Collected data
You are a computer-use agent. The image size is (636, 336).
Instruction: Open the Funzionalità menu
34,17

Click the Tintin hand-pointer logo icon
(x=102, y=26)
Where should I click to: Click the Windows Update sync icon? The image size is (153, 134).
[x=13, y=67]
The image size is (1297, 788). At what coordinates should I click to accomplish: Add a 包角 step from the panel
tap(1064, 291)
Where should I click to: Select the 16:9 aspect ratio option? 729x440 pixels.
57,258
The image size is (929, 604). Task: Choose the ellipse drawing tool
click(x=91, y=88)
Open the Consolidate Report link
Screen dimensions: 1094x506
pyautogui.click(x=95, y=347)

* * *

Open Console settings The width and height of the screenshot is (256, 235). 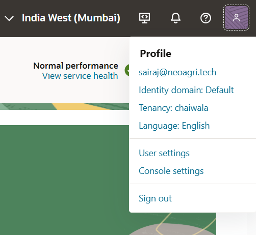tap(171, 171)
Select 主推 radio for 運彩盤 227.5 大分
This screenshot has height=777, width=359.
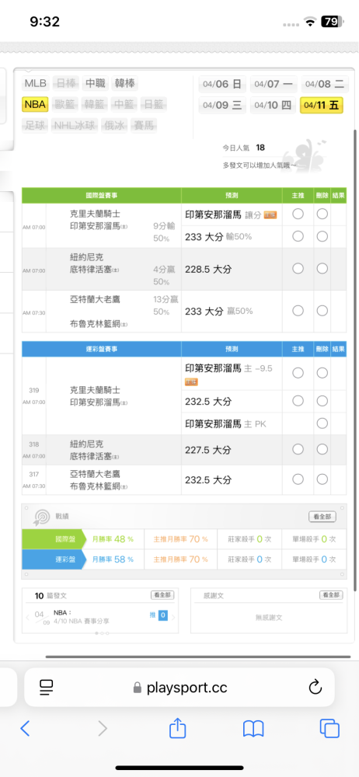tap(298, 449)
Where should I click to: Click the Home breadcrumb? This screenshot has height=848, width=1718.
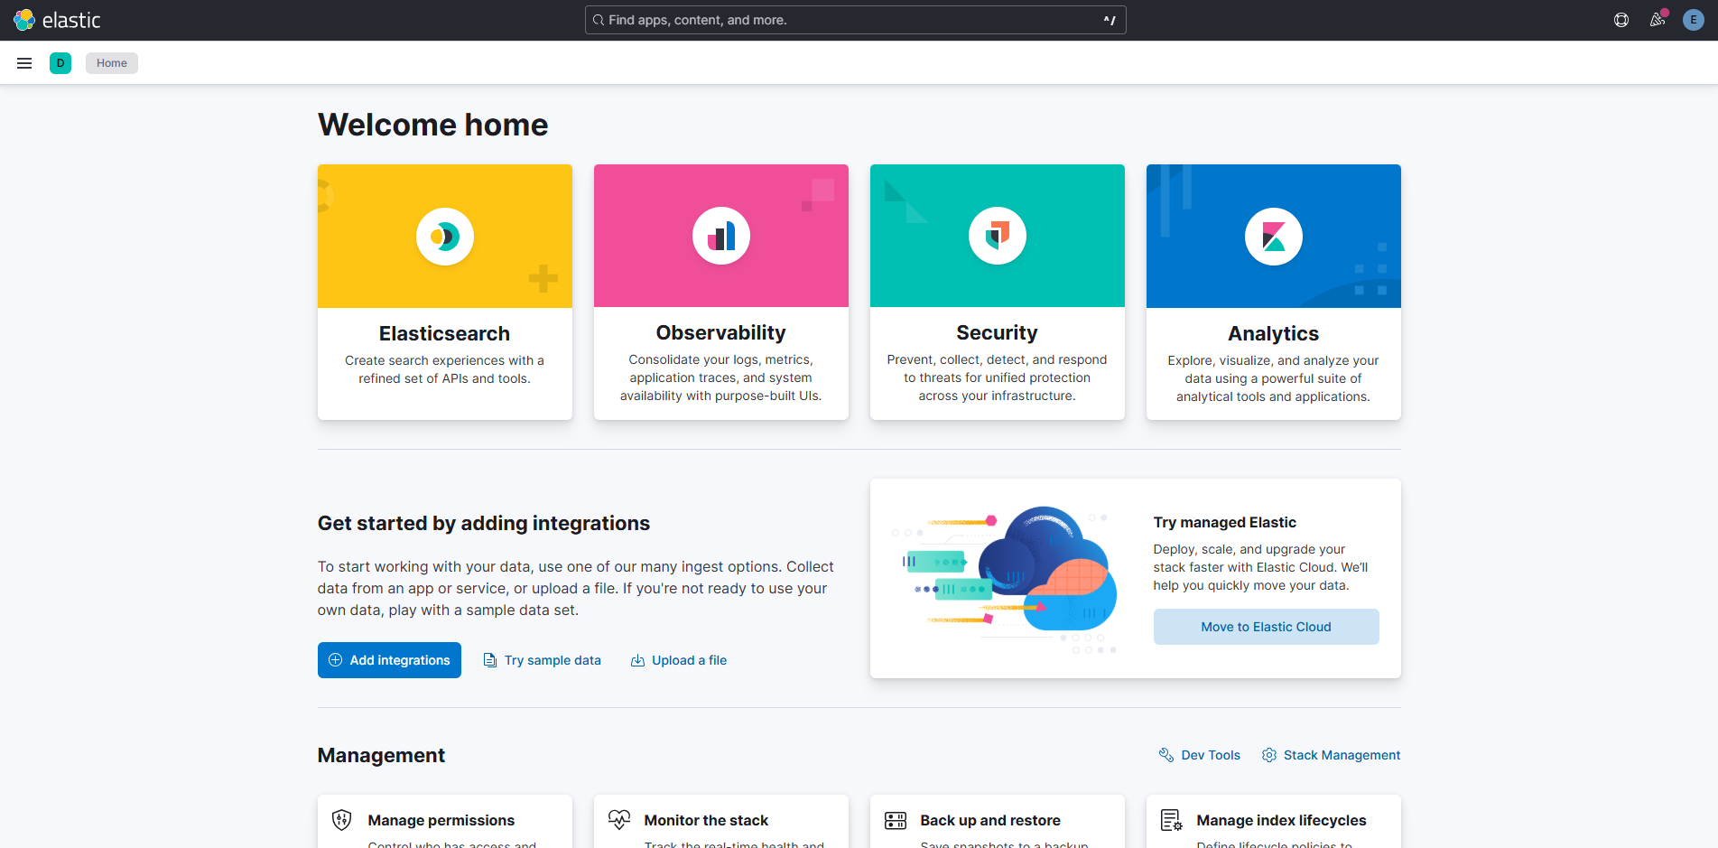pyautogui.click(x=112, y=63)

→ **Exercise goal**:
Look above for the line with "The image size is (1297, 788)."; retype exactly that line, every line after it up to the line with "Open the Consolidate Report link", and that line too, nothing else.

→ **Response to the exercise**:
The image size is (1297, 788). At what coordinates should I click to accomplish: Add a 包角 step from the panel
tap(1064, 291)
Where should I click to: Select the 16:9 aspect ratio option? 729x440 pixels.
57,258
The image size is (929, 604). Task: Choose the ellipse drawing tool
click(x=91, y=88)
Open the Consolidate Report link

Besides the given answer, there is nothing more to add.